Collaborative Filtering-based Context-Aware Document-Clustering (CF-CAC) Technique

Publication Year:
2008
Usage 103
Abstract Views 53
Downloads 50
Repository URL:
https://aisel.aisnet.org/pacis2008/88
Author(s):
Wei, Chih-Ping; Yang, Chin-Sheng
Tags:
Document clustering; Context-aware document-clustering; Collaborative filtering; Text mining
article description
Document clustering is an intentional act that should reflect an individual's preference with regard to the semantic coherency or relevant categorization of documents and should conform to the context of a target task under investigation. Thus, effective document clustering techniques need to take into account a user's categorization context. In response, Yang & Wei (2007) propose a Context-Aware document Clustering (CAC) technique that takes into consideration a user's categorization preference relevant to the context of a target task and subsequently generates a set of document clusters from this specific contextual perspective.

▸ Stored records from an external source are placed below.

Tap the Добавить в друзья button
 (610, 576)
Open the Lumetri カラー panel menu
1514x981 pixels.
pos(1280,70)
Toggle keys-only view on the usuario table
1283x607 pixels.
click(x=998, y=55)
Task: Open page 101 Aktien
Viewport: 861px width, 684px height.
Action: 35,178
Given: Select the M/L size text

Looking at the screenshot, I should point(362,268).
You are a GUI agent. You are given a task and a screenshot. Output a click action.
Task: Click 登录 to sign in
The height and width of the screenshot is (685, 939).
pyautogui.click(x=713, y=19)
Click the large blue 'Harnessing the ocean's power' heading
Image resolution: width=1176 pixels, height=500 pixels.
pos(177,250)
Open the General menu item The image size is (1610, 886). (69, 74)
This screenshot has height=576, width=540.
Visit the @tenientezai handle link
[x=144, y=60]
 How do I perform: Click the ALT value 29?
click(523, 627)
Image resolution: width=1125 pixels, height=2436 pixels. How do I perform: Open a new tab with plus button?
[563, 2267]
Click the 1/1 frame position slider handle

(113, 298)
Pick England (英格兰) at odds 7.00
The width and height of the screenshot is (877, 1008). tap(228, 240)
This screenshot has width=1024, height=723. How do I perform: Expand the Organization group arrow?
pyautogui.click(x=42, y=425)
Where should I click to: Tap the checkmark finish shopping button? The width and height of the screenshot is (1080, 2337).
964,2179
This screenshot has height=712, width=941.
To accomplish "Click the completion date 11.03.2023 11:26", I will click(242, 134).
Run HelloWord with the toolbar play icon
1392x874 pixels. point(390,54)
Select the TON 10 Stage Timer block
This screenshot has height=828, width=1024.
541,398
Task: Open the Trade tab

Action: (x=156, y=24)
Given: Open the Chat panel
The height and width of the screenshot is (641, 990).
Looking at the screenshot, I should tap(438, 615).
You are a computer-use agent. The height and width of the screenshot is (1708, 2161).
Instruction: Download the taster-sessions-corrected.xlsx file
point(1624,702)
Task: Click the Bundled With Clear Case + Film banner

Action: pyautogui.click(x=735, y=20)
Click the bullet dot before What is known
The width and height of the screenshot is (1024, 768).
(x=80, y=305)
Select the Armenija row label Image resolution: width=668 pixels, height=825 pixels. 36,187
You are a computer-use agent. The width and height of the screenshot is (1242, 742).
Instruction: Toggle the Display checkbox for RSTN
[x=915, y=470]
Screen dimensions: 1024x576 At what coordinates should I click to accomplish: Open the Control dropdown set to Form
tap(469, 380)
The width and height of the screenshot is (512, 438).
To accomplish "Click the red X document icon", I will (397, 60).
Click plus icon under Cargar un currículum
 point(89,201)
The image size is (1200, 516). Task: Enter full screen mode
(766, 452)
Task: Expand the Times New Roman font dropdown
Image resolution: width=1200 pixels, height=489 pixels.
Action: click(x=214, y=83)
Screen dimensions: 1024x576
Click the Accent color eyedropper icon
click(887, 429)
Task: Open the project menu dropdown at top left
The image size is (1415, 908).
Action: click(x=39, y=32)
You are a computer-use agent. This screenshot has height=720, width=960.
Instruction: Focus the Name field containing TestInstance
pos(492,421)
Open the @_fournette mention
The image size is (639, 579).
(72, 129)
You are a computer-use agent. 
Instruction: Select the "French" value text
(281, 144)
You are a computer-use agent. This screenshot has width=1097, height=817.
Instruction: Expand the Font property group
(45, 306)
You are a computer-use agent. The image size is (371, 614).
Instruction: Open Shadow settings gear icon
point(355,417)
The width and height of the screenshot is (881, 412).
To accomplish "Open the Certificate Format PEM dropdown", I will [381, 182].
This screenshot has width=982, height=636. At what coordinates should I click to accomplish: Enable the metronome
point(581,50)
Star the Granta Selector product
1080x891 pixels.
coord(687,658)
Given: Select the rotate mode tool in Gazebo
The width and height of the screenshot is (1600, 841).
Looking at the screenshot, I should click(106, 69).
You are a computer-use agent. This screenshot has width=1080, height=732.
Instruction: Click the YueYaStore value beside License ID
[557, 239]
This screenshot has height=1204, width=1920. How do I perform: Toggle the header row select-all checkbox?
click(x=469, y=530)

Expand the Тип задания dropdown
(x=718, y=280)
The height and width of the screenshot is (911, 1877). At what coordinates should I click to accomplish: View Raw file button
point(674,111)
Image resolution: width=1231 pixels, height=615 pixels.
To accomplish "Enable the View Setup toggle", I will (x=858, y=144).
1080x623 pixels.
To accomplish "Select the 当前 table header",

However, the CAC technique encounters the problem of small-sized anchoring terms. To overcome this shortcoming, we extend the CAC technique and propose a Collaborative Filtering-based Context-Aware document-Clustering (CF-CAC) technique that considers not only a target user's but also other users' anchoring terms when approximating the categorization context of the target user. Our empirical evaluation results suggest that our proposed CF-CAC technique outperforms the CAC technique.